During the week ending March 12, U.S. equity funds experienced a notable influx of capital, attracting net purchases totaling $4.67 billion. This positive sentiment among some investors was partially driven by a weaker Consumer Price Index (CPI) reading, which alleviated some concerns regarding inflation. However, underlying worries about the broader economic implications of President Donald Trump’s trade policies continued to loom over the market, contributing to a climate of uncertainty.

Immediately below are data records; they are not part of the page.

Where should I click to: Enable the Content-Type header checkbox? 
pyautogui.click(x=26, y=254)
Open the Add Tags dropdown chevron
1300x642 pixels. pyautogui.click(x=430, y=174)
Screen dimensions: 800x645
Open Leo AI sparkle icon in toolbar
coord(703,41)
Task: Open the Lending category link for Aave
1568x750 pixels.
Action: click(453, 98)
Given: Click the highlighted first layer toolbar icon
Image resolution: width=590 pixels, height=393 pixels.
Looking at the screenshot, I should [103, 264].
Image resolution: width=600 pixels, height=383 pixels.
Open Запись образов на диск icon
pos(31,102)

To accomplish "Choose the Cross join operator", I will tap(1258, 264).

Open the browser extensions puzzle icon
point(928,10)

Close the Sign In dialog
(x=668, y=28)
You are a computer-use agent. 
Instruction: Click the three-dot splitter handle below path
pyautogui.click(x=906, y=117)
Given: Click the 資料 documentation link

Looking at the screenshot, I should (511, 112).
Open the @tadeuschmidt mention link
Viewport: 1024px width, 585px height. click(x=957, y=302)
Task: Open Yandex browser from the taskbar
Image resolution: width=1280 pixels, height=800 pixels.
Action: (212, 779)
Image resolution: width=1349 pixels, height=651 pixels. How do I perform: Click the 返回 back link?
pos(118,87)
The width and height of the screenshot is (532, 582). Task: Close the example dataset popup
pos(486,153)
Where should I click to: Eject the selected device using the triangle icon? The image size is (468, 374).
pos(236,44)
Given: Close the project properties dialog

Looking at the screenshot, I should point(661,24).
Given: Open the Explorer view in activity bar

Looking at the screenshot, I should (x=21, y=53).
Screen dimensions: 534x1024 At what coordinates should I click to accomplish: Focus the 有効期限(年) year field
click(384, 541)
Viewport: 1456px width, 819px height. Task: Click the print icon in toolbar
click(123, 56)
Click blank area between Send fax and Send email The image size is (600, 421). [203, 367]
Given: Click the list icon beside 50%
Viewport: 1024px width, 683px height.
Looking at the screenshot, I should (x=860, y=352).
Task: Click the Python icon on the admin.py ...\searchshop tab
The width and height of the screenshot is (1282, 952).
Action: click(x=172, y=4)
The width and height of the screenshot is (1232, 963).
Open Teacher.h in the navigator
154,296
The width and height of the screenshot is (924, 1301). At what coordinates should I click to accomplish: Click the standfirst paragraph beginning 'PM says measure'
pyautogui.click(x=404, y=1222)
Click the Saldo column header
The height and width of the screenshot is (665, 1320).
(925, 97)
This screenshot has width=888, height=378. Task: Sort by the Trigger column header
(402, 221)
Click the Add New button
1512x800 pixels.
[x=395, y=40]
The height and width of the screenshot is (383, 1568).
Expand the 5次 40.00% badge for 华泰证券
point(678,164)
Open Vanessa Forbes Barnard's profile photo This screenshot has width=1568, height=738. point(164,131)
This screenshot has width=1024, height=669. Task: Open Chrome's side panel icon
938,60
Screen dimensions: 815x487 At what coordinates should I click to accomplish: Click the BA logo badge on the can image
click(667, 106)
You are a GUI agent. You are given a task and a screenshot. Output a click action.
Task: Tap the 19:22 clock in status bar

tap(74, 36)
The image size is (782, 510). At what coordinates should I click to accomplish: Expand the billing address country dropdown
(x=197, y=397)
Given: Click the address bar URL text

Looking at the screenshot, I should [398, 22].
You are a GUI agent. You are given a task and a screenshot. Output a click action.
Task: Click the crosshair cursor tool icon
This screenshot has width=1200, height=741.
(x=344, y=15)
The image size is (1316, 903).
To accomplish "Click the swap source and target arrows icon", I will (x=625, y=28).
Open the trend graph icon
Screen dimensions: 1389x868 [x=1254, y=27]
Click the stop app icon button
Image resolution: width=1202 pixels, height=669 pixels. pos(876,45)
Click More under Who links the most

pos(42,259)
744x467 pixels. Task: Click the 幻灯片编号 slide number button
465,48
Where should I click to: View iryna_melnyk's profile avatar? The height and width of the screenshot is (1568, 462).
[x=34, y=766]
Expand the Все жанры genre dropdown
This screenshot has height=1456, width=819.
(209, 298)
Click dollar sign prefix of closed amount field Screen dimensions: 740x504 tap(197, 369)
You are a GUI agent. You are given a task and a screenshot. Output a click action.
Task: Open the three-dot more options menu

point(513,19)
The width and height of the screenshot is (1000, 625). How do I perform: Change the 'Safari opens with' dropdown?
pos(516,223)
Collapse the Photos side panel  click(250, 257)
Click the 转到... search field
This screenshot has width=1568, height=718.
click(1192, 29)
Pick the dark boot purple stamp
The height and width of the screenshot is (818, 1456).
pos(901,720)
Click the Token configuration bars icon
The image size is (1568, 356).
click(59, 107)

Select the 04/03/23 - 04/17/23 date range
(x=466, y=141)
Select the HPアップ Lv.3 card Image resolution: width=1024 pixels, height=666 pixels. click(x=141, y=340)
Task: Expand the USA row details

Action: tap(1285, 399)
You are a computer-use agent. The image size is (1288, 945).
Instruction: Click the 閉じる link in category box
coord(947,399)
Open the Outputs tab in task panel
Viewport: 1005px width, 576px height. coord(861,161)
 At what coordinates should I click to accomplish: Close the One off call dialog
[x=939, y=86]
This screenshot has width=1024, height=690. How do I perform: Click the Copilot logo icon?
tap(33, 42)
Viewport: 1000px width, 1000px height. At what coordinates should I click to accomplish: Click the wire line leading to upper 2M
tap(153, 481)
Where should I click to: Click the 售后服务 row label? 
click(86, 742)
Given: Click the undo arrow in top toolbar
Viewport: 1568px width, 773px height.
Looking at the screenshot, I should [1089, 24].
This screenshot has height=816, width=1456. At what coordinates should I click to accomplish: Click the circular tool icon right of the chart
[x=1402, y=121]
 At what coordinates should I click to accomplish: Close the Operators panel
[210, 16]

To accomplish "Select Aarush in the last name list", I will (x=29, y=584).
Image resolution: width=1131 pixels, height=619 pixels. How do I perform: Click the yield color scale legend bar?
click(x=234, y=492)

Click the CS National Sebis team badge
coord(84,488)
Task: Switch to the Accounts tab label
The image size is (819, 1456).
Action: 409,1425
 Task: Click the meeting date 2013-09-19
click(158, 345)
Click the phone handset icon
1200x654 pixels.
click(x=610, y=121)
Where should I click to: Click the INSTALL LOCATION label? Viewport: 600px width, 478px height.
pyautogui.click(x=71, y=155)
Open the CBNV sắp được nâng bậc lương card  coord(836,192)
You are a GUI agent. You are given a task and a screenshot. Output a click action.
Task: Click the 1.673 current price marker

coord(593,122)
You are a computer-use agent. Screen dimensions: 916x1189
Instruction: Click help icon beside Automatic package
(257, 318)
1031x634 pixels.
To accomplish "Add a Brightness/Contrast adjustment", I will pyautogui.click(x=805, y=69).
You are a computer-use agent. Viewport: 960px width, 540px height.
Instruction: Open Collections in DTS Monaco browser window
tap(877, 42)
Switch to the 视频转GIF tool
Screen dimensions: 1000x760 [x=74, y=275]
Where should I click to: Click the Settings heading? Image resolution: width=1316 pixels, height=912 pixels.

Despite the recent inflows, it’s important to note that February had generated exceptionally strong interest, with equity funds accumulating roughly $9 billion. This surge has softened somewhat, as the first two weeks of March recorded a combined outflow of $4.81 billion, indicating a shift in investor behavior during this period of fluctuations.
Mark Haefele, the chief investment officer at UBS Global Wealth Management, advises investors to maintain a diversified portfolio and remain committed to their investments, even amidst the ongoing market volatility. He pointed out that there are still promising potential returns to be found in sectors such as U.S. equities, artificial intelligence, and power-and-resources-linked stocks as we approach the year’s end.
Haefele also highlighted the importance of navigating the current geopolitical tensions by ensuring portfolios are well-diversified. This includes incorporating quality bonds, gold, and alternative investment options to mitigate risk.
In a clearer reflection of investor sentiment, U.S. large-cap funds, in particular, continued to show resilience, receiving $8.78 billion—a trend that marks the fifth consecutive week of net inflows, suggesting a sustained confidence among investors in large-cap equities despite external challenges.